### EXERCISE INPUTS
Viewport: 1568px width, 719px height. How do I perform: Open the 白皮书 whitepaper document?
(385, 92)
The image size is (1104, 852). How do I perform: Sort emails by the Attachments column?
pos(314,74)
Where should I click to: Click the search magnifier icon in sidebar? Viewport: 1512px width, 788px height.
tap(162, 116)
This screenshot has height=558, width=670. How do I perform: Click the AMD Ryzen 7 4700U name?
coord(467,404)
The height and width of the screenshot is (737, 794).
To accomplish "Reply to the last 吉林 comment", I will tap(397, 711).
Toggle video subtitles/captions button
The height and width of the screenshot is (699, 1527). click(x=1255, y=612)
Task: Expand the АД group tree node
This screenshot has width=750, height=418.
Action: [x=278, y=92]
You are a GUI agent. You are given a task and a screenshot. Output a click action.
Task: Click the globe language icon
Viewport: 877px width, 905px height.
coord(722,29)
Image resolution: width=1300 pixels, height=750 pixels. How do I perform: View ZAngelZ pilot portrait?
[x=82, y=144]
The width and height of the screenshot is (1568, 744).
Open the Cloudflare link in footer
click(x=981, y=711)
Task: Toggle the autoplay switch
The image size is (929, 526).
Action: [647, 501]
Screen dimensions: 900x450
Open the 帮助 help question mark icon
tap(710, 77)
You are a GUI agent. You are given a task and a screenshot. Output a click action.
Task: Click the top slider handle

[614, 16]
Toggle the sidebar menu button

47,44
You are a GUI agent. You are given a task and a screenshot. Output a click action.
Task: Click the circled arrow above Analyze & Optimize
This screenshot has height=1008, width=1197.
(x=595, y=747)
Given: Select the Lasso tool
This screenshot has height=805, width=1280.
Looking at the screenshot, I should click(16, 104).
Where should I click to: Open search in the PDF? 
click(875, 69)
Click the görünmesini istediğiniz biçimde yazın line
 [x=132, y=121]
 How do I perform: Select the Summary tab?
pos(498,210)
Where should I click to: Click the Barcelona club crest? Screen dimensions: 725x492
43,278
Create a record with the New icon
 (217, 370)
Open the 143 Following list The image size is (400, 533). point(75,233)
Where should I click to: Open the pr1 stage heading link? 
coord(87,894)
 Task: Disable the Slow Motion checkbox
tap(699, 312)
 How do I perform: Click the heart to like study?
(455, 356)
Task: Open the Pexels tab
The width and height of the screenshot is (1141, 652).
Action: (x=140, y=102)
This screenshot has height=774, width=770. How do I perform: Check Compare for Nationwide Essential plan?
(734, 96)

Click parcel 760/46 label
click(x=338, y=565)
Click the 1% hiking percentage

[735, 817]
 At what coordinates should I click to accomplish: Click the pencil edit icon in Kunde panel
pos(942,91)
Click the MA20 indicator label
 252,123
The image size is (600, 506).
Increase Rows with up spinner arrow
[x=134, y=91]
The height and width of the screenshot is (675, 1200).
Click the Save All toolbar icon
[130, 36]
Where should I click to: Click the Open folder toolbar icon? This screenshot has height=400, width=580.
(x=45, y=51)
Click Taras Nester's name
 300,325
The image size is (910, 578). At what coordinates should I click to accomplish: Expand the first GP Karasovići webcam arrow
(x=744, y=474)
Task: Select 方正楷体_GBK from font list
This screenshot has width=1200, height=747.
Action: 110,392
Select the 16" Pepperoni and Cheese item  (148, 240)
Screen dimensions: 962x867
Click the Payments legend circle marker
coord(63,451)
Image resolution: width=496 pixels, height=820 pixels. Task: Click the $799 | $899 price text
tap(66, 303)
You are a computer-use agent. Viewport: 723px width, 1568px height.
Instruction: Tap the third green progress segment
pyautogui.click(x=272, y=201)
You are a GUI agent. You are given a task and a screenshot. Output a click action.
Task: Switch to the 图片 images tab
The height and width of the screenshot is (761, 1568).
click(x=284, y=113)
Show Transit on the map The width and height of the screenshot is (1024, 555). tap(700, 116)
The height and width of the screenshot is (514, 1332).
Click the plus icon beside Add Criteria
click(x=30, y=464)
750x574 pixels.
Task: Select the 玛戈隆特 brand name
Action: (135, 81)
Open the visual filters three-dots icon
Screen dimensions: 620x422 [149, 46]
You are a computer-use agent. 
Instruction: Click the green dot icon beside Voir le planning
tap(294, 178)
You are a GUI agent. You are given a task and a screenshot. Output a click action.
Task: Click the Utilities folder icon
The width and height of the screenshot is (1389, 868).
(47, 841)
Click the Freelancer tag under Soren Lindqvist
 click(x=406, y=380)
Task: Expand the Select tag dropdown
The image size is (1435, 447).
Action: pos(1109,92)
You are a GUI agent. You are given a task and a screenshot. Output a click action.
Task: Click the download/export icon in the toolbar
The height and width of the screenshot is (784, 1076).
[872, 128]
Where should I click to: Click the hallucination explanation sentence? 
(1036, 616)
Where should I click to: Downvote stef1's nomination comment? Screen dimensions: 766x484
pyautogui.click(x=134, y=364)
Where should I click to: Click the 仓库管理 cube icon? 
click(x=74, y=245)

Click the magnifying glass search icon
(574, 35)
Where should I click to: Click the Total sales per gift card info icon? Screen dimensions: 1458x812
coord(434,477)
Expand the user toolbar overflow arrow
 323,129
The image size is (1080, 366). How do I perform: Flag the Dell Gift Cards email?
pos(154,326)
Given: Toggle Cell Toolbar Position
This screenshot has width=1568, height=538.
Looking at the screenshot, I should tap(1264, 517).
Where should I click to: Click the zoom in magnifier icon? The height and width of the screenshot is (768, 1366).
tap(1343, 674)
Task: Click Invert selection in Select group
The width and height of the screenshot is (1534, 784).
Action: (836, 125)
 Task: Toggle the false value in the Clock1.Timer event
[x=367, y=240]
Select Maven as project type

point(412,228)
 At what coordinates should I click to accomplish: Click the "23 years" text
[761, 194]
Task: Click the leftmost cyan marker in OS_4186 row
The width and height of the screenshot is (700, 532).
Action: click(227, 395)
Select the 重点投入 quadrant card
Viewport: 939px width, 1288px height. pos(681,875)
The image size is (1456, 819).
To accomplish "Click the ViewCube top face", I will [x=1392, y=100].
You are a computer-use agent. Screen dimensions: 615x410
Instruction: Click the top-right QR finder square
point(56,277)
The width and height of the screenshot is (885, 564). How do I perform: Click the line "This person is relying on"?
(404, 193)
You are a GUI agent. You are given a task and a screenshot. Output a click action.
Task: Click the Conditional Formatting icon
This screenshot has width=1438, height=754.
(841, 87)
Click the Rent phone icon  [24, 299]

### WORK TASK
Copy the records above exactly, please, but only from the first line through the line containing "Task: Expand the АД group tree node".

### RESPONSE
Viewport: 1568px width, 719px height. How do I perform: Open the 白皮书 whitepaper document?
(385, 92)
The image size is (1104, 852). How do I perform: Sort emails by the Attachments column?
pos(314,74)
Where should I click to: Click the search magnifier icon in sidebar? Viewport: 1512px width, 788px height.
tap(162, 116)
This screenshot has height=558, width=670. How do I perform: Click the AMD Ryzen 7 4700U name?
coord(467,404)
The height and width of the screenshot is (737, 794).
To accomplish "Reply to the last 吉林 comment", I will tap(397, 711).
Toggle video subtitles/captions button
The height and width of the screenshot is (699, 1527). click(x=1255, y=612)
Task: Expand the АД group tree node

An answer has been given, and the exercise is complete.